On April 2, 1969, plaintiff, Thomas G. Dues, applied for motor vehicle accident insurance with defendant Universal Underwriters Insurance Company. At that time, plaintiff signed the following statement:

"I understand that the policy to be issued by Universal Underwriters Insurance Company, if it is to contain liability coverage, will also include uninsured motorists coverage with limits of liability of $10,000 each person and $20,000 each accident, and further that said uninsured motorists coverage will cost me $15. I understand that uninsured motorists coverage entitles me and any other insured qualifying for uninsured motorists coverage to collect from Universal Underwriters Insurance Company such sums within the limits of uninsured motorists coverage as I or we may be legally entitled to recover as damages for bodily injury or wrongful death from the owner or operator of an uninsured vehicle. I acknowledge that uninsured motorists coverage has been explained to me to my satisfaction and that I have the right to reject such uninsured motorists coverage, and in the event that I do reject such coverage, that I will not be charged the $15 premium.
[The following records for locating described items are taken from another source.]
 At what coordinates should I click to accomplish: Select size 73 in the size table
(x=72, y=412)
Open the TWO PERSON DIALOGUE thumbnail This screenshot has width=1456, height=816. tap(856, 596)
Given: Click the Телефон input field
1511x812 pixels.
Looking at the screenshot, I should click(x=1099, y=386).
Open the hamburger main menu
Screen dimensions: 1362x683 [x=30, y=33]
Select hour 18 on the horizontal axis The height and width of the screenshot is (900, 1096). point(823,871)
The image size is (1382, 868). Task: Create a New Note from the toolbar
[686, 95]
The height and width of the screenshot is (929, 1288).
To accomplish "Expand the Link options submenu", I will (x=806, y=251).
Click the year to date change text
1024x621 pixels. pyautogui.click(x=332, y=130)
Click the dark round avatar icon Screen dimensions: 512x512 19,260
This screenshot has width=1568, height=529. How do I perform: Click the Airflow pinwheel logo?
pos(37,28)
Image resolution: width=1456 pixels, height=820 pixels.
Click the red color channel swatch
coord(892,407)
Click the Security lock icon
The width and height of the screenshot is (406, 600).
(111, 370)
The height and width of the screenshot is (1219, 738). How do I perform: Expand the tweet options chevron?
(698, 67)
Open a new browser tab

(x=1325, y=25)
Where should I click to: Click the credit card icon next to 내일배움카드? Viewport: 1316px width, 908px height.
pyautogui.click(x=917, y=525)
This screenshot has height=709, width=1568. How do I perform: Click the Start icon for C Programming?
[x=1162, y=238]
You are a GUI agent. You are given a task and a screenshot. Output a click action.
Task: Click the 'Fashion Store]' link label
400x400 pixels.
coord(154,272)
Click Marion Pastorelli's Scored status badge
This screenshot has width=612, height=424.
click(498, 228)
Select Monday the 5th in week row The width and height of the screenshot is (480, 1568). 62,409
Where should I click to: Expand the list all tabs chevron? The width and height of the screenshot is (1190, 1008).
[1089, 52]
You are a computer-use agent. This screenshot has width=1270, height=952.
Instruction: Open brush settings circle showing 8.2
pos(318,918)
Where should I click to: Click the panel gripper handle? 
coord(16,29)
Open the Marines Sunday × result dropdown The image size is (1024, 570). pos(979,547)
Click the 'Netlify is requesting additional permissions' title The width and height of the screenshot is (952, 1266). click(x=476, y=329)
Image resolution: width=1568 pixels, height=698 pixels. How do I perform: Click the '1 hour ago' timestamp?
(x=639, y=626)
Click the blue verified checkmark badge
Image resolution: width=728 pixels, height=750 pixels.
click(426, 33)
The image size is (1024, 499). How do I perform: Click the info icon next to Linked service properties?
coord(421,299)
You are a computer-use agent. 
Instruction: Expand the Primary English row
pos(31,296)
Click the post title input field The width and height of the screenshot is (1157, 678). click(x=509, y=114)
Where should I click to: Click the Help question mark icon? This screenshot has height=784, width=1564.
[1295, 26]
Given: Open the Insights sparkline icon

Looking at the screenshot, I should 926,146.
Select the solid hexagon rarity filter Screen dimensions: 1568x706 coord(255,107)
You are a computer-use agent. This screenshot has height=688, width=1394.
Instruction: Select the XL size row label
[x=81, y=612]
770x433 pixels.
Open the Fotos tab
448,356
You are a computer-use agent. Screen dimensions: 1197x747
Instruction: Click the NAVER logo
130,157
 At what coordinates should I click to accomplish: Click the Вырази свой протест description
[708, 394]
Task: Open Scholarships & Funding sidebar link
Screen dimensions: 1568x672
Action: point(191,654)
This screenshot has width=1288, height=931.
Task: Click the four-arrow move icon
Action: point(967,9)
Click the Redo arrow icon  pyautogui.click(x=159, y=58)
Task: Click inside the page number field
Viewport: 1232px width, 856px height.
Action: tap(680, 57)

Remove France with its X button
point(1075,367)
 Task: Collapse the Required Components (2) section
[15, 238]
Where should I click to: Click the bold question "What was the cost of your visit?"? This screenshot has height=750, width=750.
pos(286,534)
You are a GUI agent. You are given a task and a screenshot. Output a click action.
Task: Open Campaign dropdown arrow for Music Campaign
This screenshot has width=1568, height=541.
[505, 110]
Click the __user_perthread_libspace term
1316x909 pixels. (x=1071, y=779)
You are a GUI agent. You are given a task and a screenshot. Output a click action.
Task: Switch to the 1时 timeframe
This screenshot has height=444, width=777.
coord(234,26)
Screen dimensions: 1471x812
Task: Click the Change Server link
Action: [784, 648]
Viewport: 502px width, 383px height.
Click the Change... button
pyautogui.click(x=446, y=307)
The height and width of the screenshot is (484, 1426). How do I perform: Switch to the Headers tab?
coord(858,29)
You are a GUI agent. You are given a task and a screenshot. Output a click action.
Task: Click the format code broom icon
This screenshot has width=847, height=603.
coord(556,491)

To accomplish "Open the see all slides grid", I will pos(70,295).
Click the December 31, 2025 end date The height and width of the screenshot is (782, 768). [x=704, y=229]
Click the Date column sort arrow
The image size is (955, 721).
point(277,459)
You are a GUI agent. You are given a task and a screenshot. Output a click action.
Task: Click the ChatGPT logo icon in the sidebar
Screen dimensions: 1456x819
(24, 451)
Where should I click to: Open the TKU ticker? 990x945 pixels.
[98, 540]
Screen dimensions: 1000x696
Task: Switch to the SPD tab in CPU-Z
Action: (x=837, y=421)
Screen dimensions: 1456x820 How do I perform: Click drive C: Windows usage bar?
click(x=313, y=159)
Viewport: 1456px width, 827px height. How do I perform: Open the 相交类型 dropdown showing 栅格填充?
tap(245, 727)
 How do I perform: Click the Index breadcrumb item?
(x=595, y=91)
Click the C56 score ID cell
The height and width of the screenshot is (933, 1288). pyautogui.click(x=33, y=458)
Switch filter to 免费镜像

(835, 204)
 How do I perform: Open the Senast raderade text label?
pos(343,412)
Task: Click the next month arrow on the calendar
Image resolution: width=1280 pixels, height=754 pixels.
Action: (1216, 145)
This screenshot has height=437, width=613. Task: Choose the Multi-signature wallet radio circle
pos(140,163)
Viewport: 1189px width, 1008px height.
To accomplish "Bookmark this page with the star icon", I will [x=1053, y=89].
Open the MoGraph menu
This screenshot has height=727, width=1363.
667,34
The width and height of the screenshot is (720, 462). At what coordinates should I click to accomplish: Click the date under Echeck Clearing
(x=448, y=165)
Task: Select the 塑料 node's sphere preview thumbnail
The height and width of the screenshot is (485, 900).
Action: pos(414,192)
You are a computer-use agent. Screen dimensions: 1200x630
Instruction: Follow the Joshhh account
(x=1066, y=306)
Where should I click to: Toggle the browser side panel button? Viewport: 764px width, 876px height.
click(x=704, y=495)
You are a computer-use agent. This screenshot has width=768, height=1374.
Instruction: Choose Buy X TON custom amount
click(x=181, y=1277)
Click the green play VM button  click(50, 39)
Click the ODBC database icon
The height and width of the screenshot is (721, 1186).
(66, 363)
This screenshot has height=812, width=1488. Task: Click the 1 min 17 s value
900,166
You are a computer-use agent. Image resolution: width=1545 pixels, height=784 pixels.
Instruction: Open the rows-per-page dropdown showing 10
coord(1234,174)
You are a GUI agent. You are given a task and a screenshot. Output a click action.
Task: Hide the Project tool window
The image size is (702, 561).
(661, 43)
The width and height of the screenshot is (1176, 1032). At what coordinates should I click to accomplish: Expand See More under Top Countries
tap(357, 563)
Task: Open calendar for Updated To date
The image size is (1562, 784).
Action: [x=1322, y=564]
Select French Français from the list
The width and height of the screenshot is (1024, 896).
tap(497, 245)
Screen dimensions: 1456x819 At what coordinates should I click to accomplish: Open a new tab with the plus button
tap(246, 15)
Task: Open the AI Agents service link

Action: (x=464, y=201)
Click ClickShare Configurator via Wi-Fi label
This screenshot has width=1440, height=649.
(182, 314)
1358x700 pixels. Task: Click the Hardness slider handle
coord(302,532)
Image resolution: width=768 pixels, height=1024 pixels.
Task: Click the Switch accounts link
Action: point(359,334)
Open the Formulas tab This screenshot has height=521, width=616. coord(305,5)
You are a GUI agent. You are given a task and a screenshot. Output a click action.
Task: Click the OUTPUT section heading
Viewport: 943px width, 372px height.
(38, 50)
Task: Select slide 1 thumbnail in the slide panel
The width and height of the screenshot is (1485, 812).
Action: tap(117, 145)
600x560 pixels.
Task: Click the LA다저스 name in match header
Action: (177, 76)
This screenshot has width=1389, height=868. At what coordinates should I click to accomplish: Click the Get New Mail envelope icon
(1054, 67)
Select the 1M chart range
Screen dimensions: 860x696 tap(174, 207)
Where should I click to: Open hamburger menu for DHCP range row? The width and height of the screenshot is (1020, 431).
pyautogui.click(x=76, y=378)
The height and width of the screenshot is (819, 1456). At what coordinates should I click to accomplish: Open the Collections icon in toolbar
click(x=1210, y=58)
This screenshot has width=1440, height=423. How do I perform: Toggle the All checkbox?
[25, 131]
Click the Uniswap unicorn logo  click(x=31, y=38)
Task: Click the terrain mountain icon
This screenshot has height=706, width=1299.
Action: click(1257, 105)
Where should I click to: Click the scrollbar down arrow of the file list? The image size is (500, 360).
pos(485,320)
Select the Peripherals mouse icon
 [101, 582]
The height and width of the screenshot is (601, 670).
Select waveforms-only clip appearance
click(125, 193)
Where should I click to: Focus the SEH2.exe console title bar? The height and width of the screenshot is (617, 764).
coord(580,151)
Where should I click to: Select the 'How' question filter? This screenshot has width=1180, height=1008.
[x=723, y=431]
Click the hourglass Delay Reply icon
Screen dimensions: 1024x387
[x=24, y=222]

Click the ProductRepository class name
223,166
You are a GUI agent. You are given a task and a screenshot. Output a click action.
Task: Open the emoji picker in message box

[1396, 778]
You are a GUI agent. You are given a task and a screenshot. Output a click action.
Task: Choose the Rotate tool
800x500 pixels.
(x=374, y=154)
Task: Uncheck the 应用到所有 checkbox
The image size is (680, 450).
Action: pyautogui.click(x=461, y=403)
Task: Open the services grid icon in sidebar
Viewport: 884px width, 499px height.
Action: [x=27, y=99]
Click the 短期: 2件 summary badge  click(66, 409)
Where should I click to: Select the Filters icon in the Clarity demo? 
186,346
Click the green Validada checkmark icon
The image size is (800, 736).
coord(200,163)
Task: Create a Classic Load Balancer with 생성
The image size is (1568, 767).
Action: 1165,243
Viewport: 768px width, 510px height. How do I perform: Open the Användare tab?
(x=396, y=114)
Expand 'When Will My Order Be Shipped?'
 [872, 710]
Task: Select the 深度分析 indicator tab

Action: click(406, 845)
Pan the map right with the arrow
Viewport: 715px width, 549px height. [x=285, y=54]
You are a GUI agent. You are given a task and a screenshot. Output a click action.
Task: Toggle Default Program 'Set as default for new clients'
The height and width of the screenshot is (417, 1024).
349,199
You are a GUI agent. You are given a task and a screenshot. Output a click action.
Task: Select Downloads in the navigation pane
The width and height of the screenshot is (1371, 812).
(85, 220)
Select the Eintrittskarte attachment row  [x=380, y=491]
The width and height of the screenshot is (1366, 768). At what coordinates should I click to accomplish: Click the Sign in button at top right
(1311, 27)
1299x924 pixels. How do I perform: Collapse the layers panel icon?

"(Signature of Thomas G. Dues)

"I hereby reject uninsured motorists coverage.

"(Do not sign if uninsured motorists coverage is desired.)"

Plaintiff was subsequently issued a policy of insurance effective from April 2, 1969, to April 2, *633 1970. The policy, as delivered to plaintiff, contained the following notice:

"The uninsured motorists coverage which is included in this policy has been explained to the named insured as required by Act 388, PA 1965. The insured can reject such coverage by notice in writing to the Company."

The policy also indicated that plaintiff had rejected such uninsured motorist coverage.

Plaintiff alleges that on May 4, 1969, he was injured as the result of the negligence of a hit-and-run driver whose identity has not been discovered. Plaintiff instituted this cause of action to obtain compensation for his injuries.

Plaintiff alleges that the rejection by him of uninsured motorist coverage did not comply with statutorily mandated procedures and that therefore such coverage should be read into the policy. The court below, in a written opinion, denied plaintiff's motion for summary judgment, and granted a like motion in favor of defendant Universal Underwriters. An appeal from this judgment was taken by the State Motor Vehicle Accident Claims Fund (hereinafter Fund).

The controversy herein concerns the interpretation of the uninsured motorist statute (MCLA 500.3010; MSA 24.13010) which, stripped of language irrelevant to this controversy, reads as follows:

"No automobile liability * * * policy * * * shall be delivered or issued for delivery in this state * * * unless coverage is provided therein * * * for the protection of persons insured thereunder who are legally entitled to recover damages from owners or operators of uninsured motor vehicles * * * unless the named insured rejects such coverage in writing as provided herein. All such policies shall contain a notice * * * *634 that such protection coverage was explained to him and that he can reject such coverage by notice in writing. Unless the named insured requests such coverage in writing, it need not be provided in or supplemental to a renewal policy where the named insured has rejected the coverage in connection with a policy previously issued to him by the same insurer."

The Fund, on appeal, contends that a rejection of uninsured motorist coverage prior to the delivery of a policy of insurance is ineffective. It relies on Oatis v Dairyland Insurance Co, 20 Mich. App. 367 (1969), to support that proposition. Our reading of Oatis does not square with that of the Fund. The holding therein was that a rejection of uninsured motorist coverage which occurred prior to the effective date of the uninsured motorist statute here in question did not constitute compliance with that statute. Rejection herein occurred well after the effective date of the statute. The Fund argues that in order for a rejection of uninsured motorist coverage to be valid, it must be made by the insured after the insurer has delivered to him a policy which contains uninsured motorist coverage.

The language of the statute does not support this argument. The statute requires that uninsured motorist coverage be included, as a matter of course, in all policies issued after the effective date of the statute, "unless the named insured rejects such coverage in writing as provided herein". The only provision for effecting rejection is "notice in writing", which was given. The statute says nothing as to the time of the notice and we can see no reason for reading a time provision into the statute.

Affirmed.

NOTES

[*] Former circuit judge, sitting on the Court of Appeals by assignment pursuant to Const 1963, art 6, § 23 as amended in 1968.